Title: Inter- and intra-laboratory replicate measurements of soil organic carbon for LUCAS
Description: Analytical soil data from conventional methods is generally assumed to be error free. However, conventional methods also have associated errors due to different laboratory conditions, protocols, operators, instruments and random variation. These factors contribute to variation in analytical measurements from a single laboratory (the intra-laboratory error) as well as between different laboratories (inter-laboratory error).
The relative differences between the intra- and inter-laboratory analytical measurement error depend on the soil property being measured and the protocols and instruments used. Therefore, any methods that seek to replace conventional analytical methods, such as visible near-infrared spectroscopy (VNIRS), need to be assessed in context of these error variances. This allows for a better quantification of the value of VNIRS predictions for subsequent analysis and decision-making.
Breure et al. (2026) provided two different methods in which the intra- and inter-laboratory from LUCAS measurements can be used to interpret soil property predictions, either from VNIRS or other methods. We found that using the laboratory error changed relative differences between models compared to mean prediction metrics commonly used in the literature (e.g. RMSE, R2), given that mean predictions are more dependent on the underlying data distribution and have a higher sensitivity to outliers.

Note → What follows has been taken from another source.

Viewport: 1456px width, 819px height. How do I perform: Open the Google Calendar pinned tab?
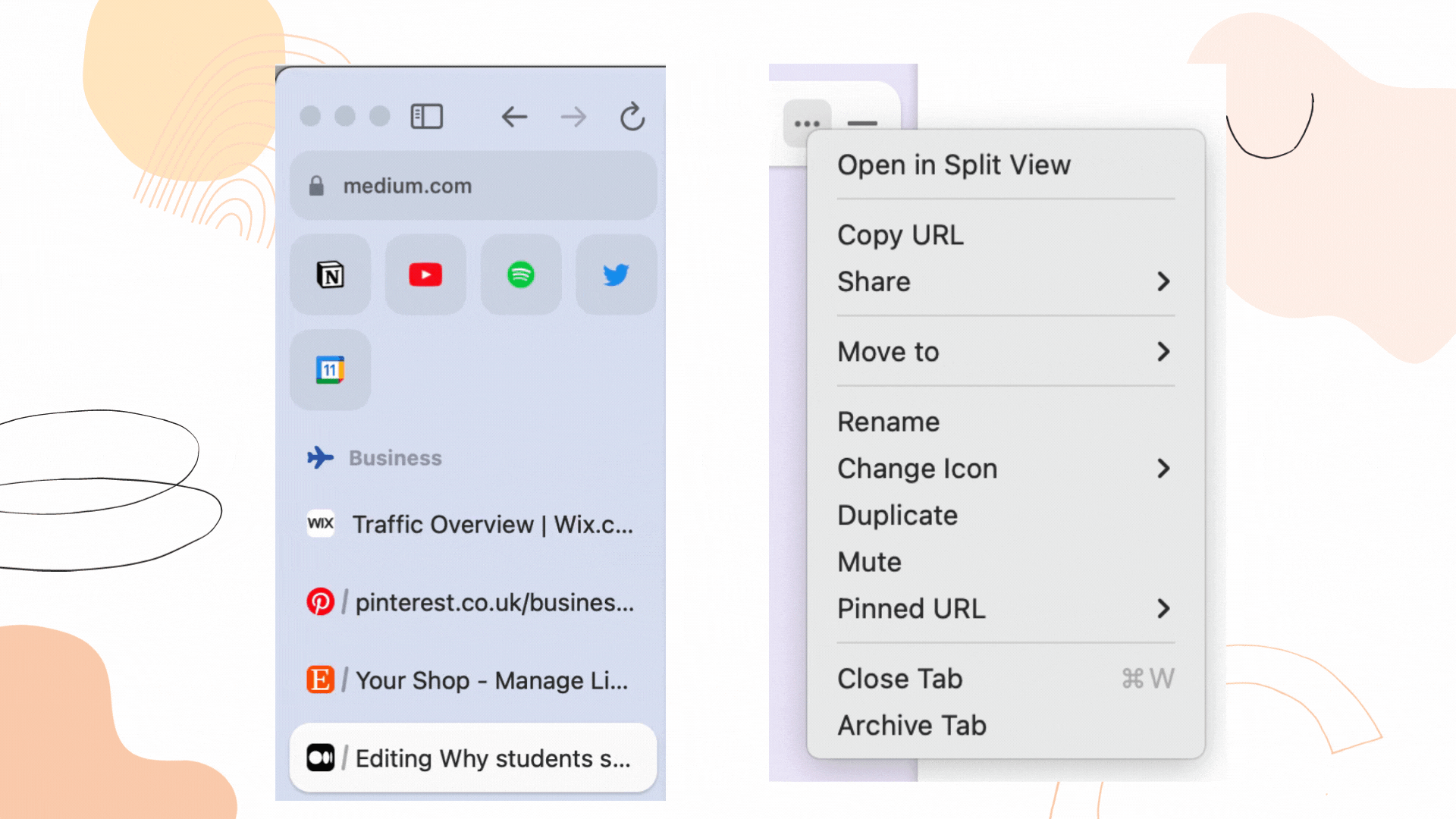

The inter-laboratory replicate dataset: Results from the International Soil-Analytical Exchange Program (WEPAL, 2024), where a set of LUCAS 2009 samples were analysed for SOC in multiple laboratories (a.k.a. ring-test). For each LUCAS sample in the ring-test, the mean and standard deviation between laboratories is given. This dataset was used to quantify the inter-laboratory error variance in Breure et al. (2026).

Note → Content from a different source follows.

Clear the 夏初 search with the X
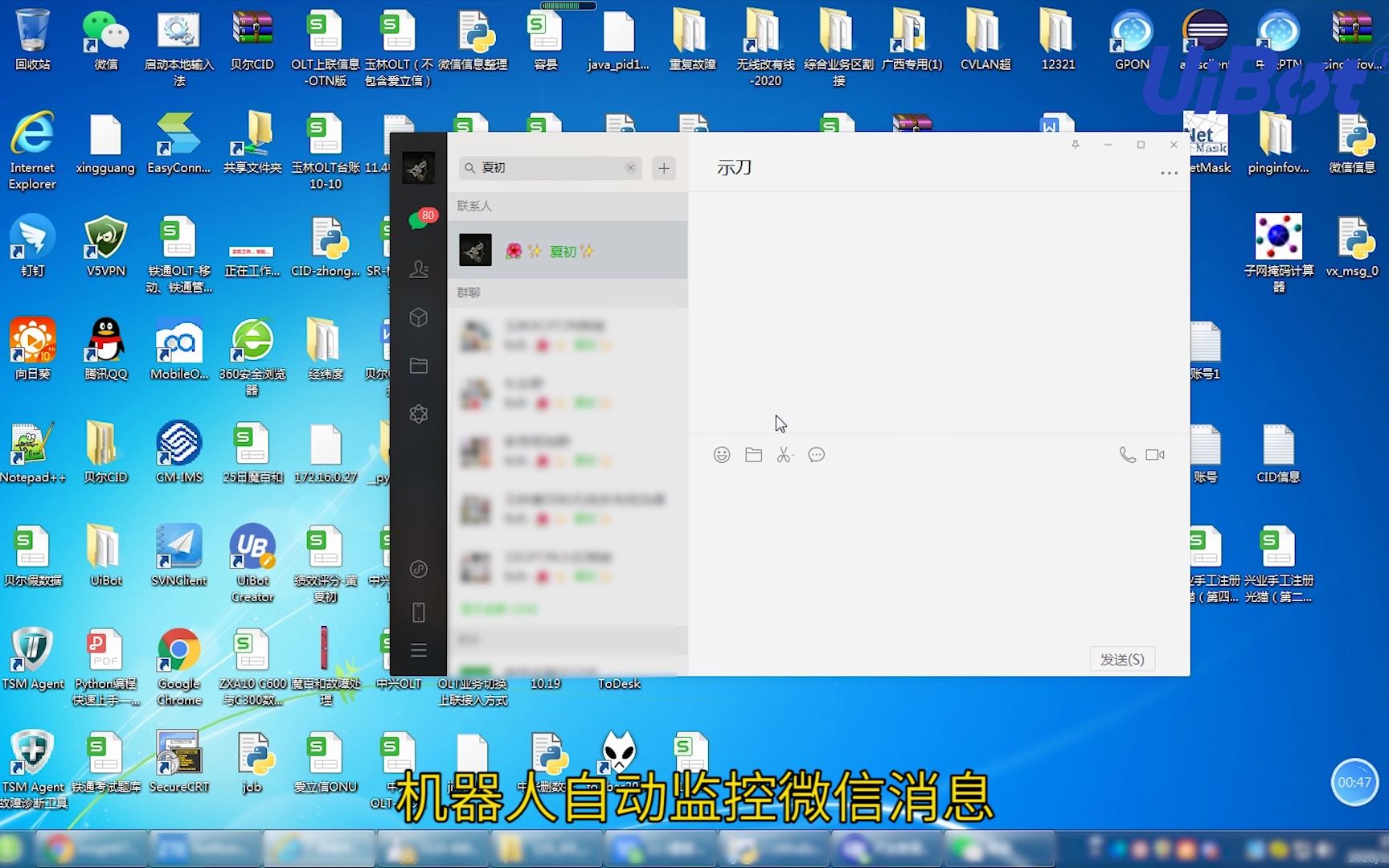The height and width of the screenshot is (868, 1389). [630, 168]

- Original: Reported SOC content in the LUCAS 2009 survey (g/kg)
- Mean_participants: Mean SOC content measured in ring-test (g/kg)
- SD_participants: Standard deviation of SOC content measured in ring-test (g/kg)

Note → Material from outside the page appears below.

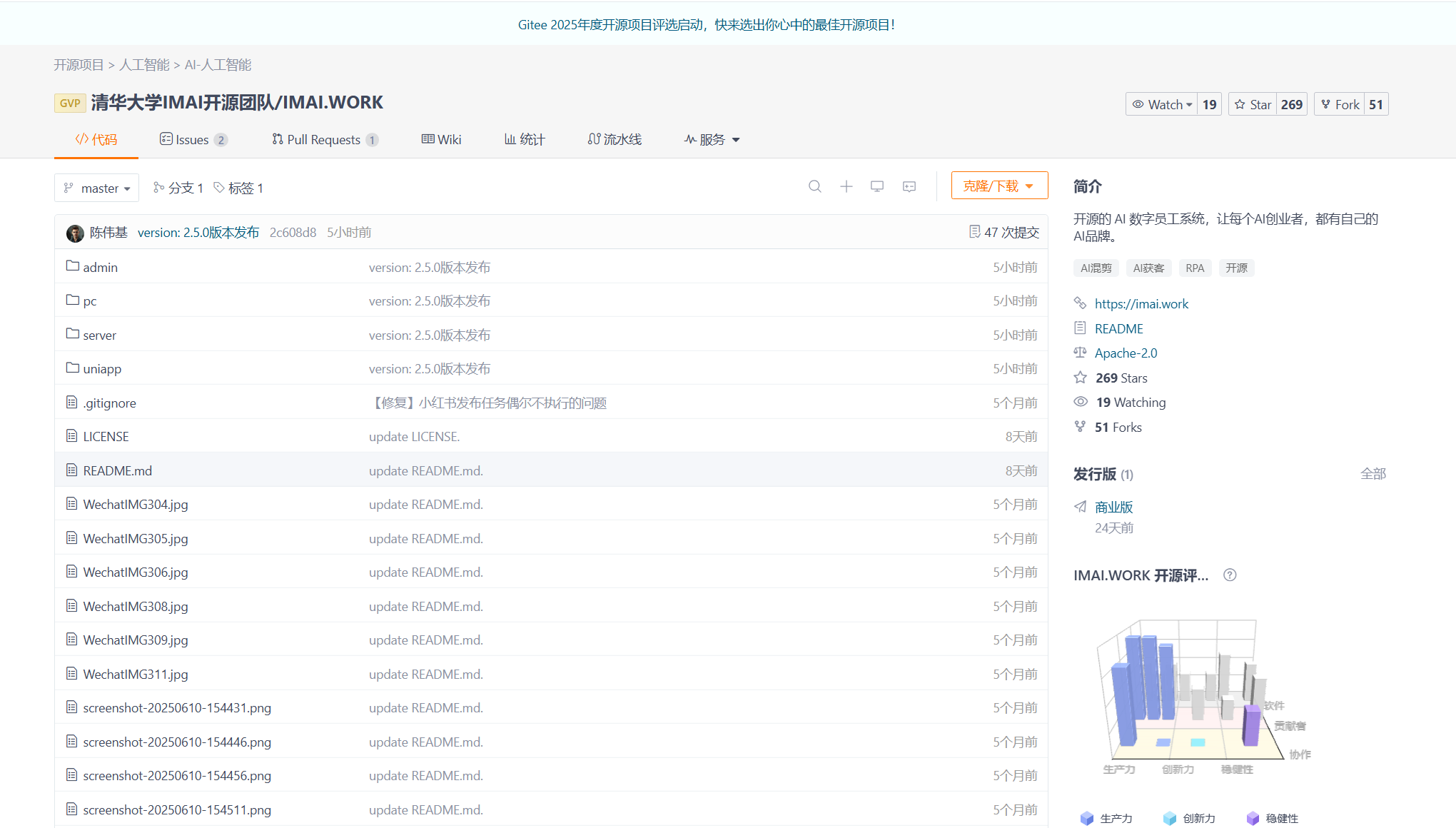The image size is (1456, 828).
Task: Switch to the Issues tab
Action: 193,139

- N_participants: Number of laboratories that participated in the ring-test
The intra-laboratory replicate dataset: Replicate SOC measurements of LUCAS 2009 and 2015 samples during the analytical work on the LUCAS 2015 samples (Jones et al. 2015). This dataset was used to quantify the intra-laboratory error variance in Breure et al. (2026).
- Original: Reported SOC content either in the LUCAS 2009 or 2015 survey (g/kg)
- REP: SOC content for replicate measurement during the LUCAS 2015 analysis (g/kg)
- CaCO3: Reported calcium carbonate content in the LUCAS 2009 or 2015 survey (g/kg)
References:
Breure, T.S., Jones, A., Panagos. P. 2026. Evaluation of visible near-infrared spectroscopy in context of a repeated sampling survey across the European Union. Geoderma, 465: 117647, https://doi.org/10.1016/j.geoderma.2025.117647
Jones, A, Fernández-Ugalde, O., Scarpa, S. LUCAS 2015 Topsoil Survey. Presentation of dataset and results, EUR 30332 EN, Publications Office of the European Union: Luxembourg. 2020, ISBN 978-92-76-21080-1, doi:10.2760/616084, JRC121325.
WEPAL (International Soil-Analytical Exchange Programme). 2024. www.wepal.nl/en/wepal/home/proficiency-tests/soil/ise.htm.